Egypt: Constitutional committee begins voting on changes
On Saturday, a 50-member committee began voting on changes and additions to Egypt's constitution. The voting comes on the heels of a controversial law banning unreported protests, which is seen as restricting the right to demonstrate.
Amr Nabil/AP
Cairo
A panel in Egypt tasked with amending the country's suspended constitution began voting Saturday on hundreds of changes to it, the first step in an effort authorities say will move the country toward democratic rule following a July military coup that ousted its president.
The 50-member committee started voting electronically on each of the 247 articles, most of them changes to existing portions of the constitution, while some represent new additions to it. The voting process, aired on state television unlike previous sessions held behind closed doors, is expected to last two days.
The panel will hand in the draft to interim President Adly Mansour, who has a month to call for a public vote on it. That's first step in a military-backed transition plan after the July 3 popularly backed coup that ousted Islamist President Mohammed Morsi. The plan calls for parliamentary and presidential elections next year.
The committee is changing Egypt's December 2012 constitution, drafted largely by Morsi's Muslim Brotherhood and its Islamist allies. Rights groups and secularists widely criticized that constitution for restricting personal liberties and strengthening the role of Islamic law in the country's legislation.
Hours before voting began on the constitution, panel leader Amr Moussa told reporters he hoped everyone supported the constitution.
"It is the transition from disturbances to stability and from economic stagnation to development," Moussa said.
The panel has a Tuesday deadline to send the draft to the presidency.
This year, the only Islamist party taking part in the amending process is the ultraconservative Salafist party al-Nour.
The voting comes as the country is still engulfed in turmoil and protests.

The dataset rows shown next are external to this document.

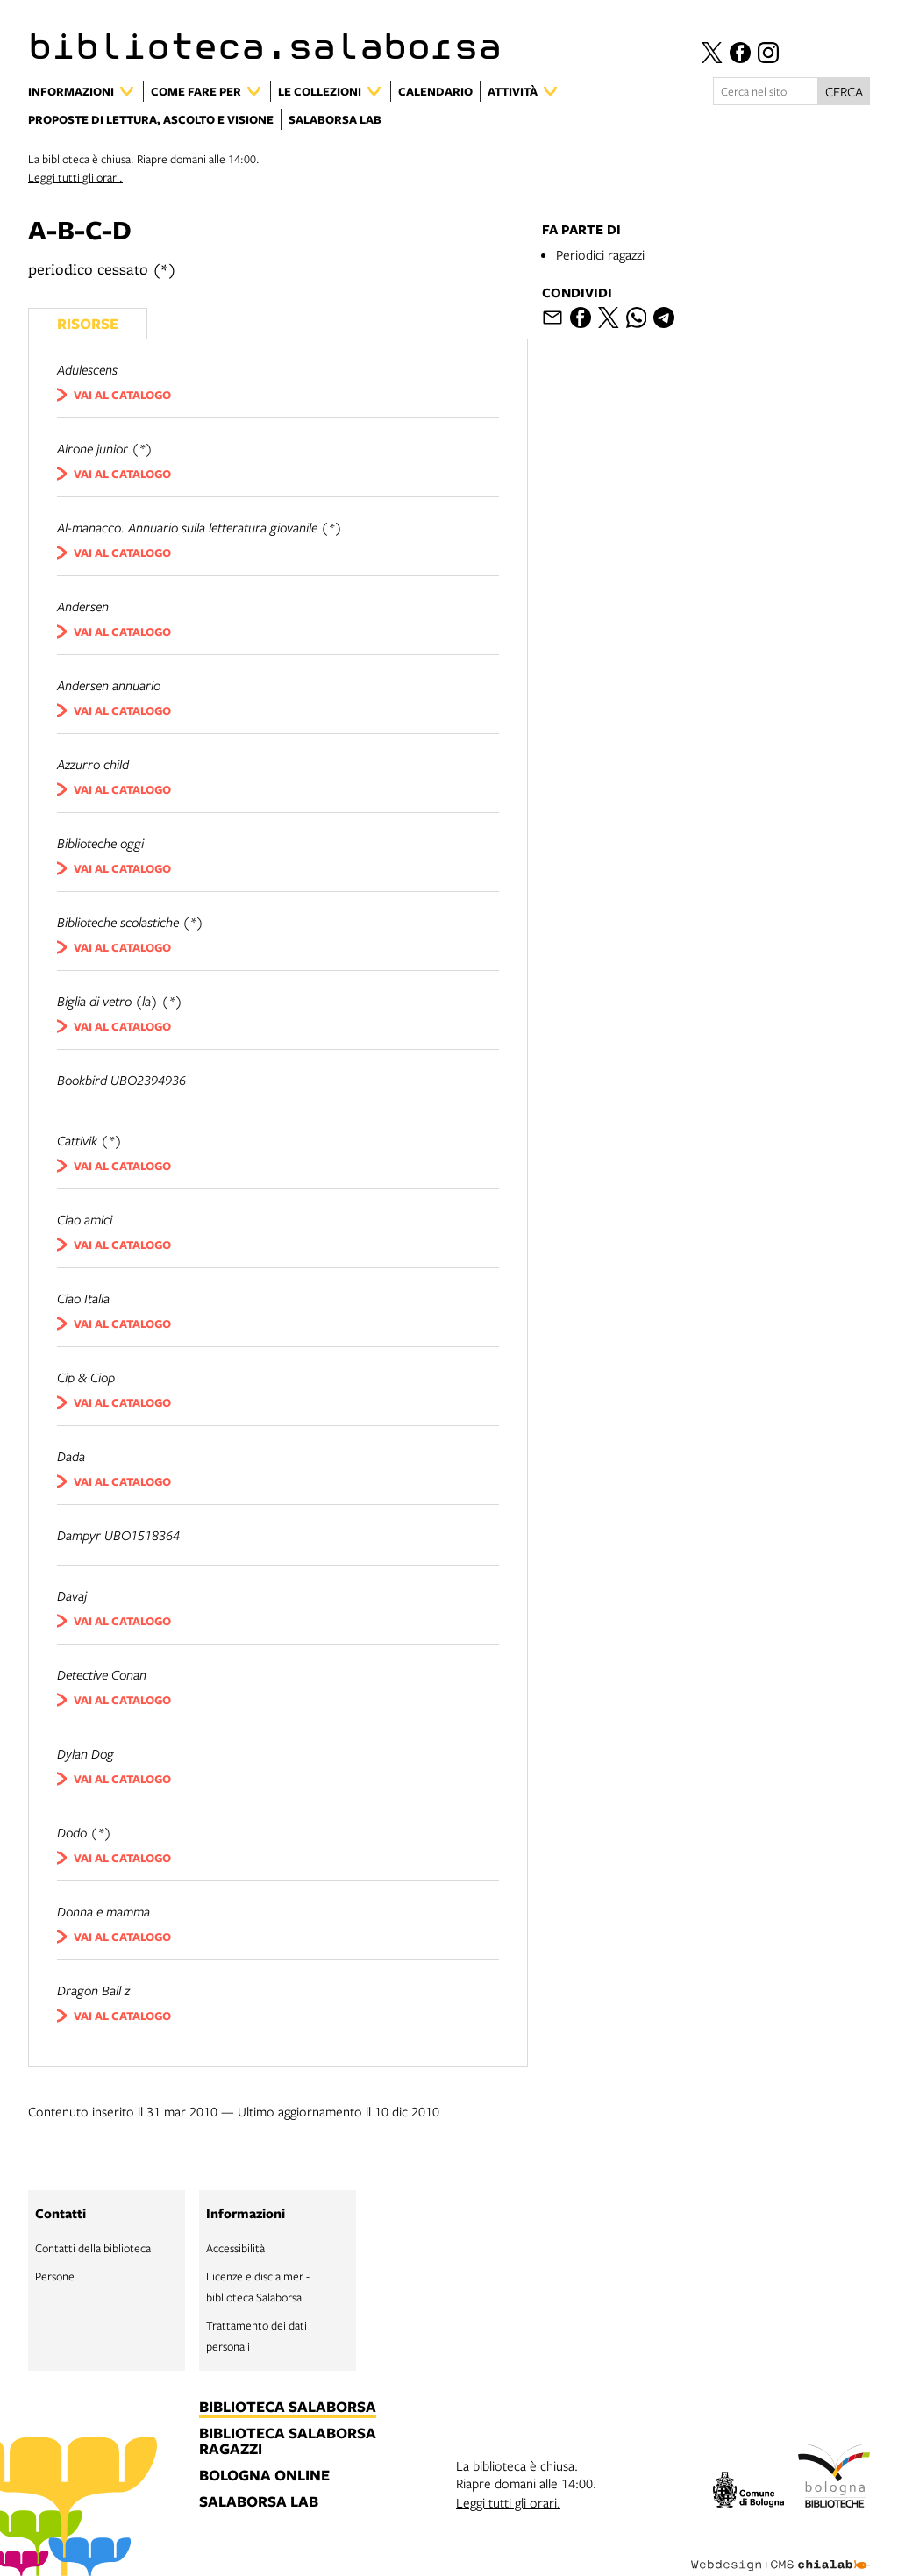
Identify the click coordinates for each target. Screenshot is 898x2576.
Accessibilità (235, 2248)
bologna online (264, 2476)
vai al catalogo (122, 395)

A new protest law enacted Nov. 24 allows security agencies to bar protests not previously reported to the country's Interior Ministry, while also setting prison terms and high fines for violators. It appears aimed at breaking the back of the near-daily protests by Islamists supporting Morsi and others who oppose the country's military-backed interim government. However, it has angered secular allies of the current government who have been largely mute since Morsi's ouster.
On Saturday, Deputy Prime Minister Ziad Bahaa-Eldin said he opposed the new protest law because it restricts the right to demonstrate and was not adopted by an elected parliament. The liberal politician called on authorities to review the law to show that the state was ready to listen to the country's secular activists, who have been staging several protests in defiance of the law.

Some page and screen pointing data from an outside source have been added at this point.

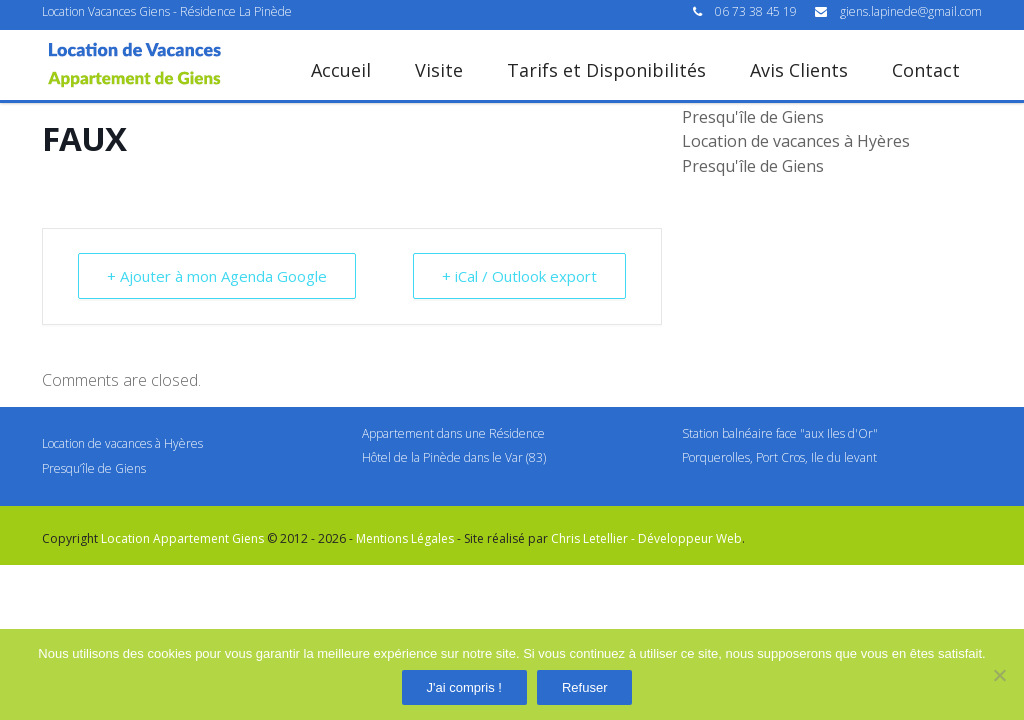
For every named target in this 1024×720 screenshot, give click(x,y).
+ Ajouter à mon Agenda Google (217, 276)
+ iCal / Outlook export (519, 276)
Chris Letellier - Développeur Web (646, 538)
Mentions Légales (405, 538)
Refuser (585, 687)
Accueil (341, 70)
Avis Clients (799, 70)
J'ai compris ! (464, 687)
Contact (926, 70)
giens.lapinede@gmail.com (911, 11)
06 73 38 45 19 (757, 11)
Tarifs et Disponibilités (606, 70)
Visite (439, 70)
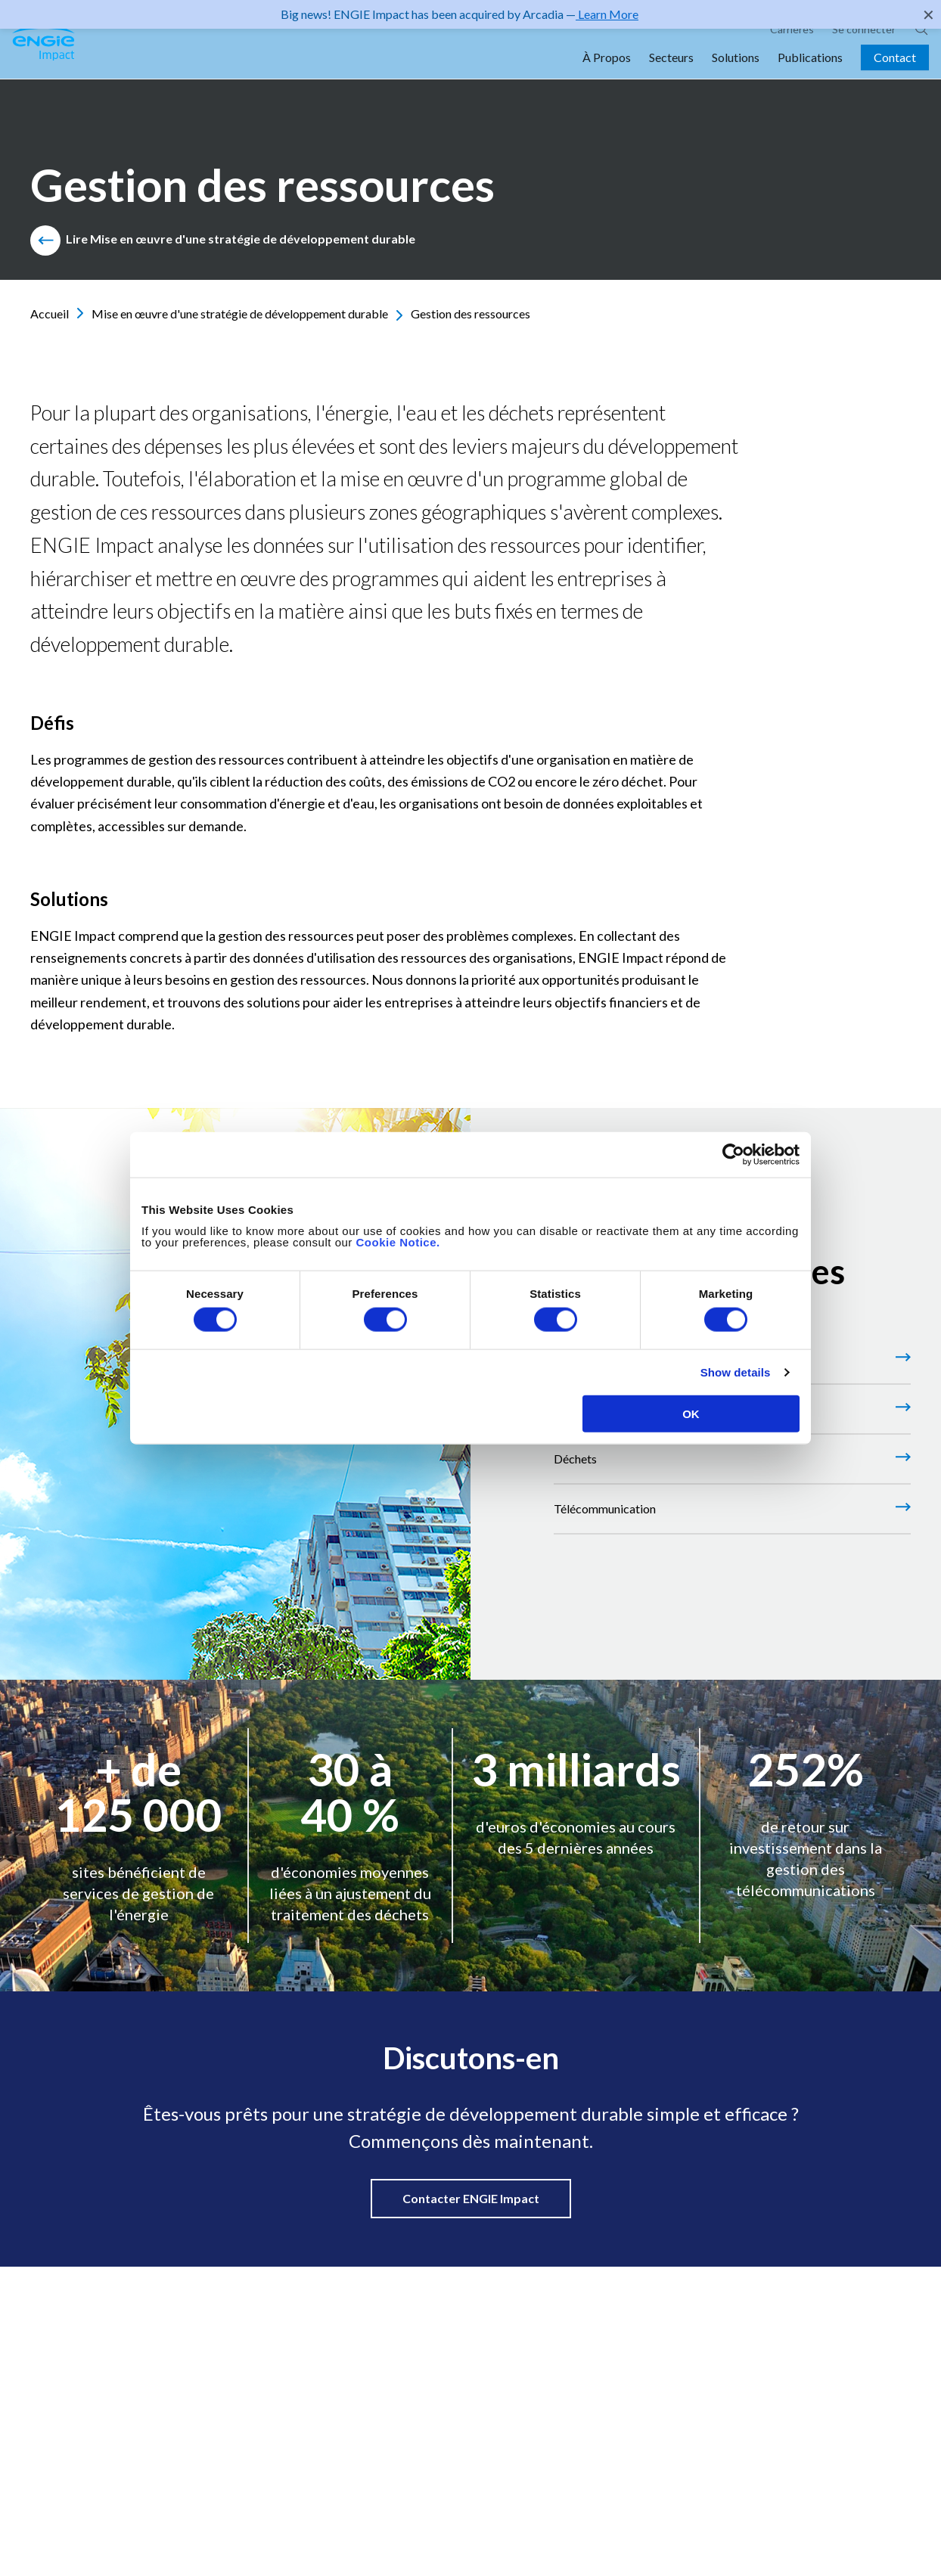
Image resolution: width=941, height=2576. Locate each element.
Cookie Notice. (397, 1241)
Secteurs (671, 77)
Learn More (607, 14)
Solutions (735, 77)
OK (691, 1413)
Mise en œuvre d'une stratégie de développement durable (247, 313)
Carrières (792, 48)
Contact (895, 77)
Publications (810, 77)
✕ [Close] (928, 14)
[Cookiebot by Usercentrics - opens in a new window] (733, 1155)
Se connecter (864, 48)
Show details (735, 1372)
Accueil (56, 313)
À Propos (606, 77)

"It is not a shame and it does not detract from the prestige of the state to reconsider a law that will only widen the gap between the state and the youth," Bahaa-Eldin said on his official Facebook page.
Since the law's adoption, security forces forcefully dispersed several rallies and detained protesters. A student was killed Thursday when police put down a march by Islamists from Cairo University. Saturday, some 130 professors and administrative staff of the university's engineering department called for a strike over the student's death.
A few miles from the constitutional committee headquarters, brief clashes broke out when riot police with shields, batons and helmets chased protesters amid a thick cloud of gas. The demonstration was held near a Cairo court to condemn the detention of 24 activists arrested Tuesday while taking part in a protest that was not authorized by authorities.
Among protesters Saturday was Ahmed Maher, leader of the April 6 youth group that had a leading role in the 2011 uprising against longtime president Hosni Mubarak. He later turned himself into prosecutors over an arrest warrant for him on charges of inciting demonstrations against the new protest law. State television said prosecutors ordered Maher held until Sunday as investigators examine his case.
Meanwhile, in the restive southern province of Minya, unknown gunmen shot dead a Christian, days after three people died in sectarian clashes, authorities said. And in the Sinai Peninsula, three Egyptian military raids on suspected militants killed three, including a leading jihadi, said security officials who spoke on condition of anonymity because they were not allowed to brief reporters.
Officials said it was the first time soldiers raided the area of al-Nasra in Sheikh Zuweyid in northern Sinai. The suspected militants belong to a group responsible for bombings in 2005.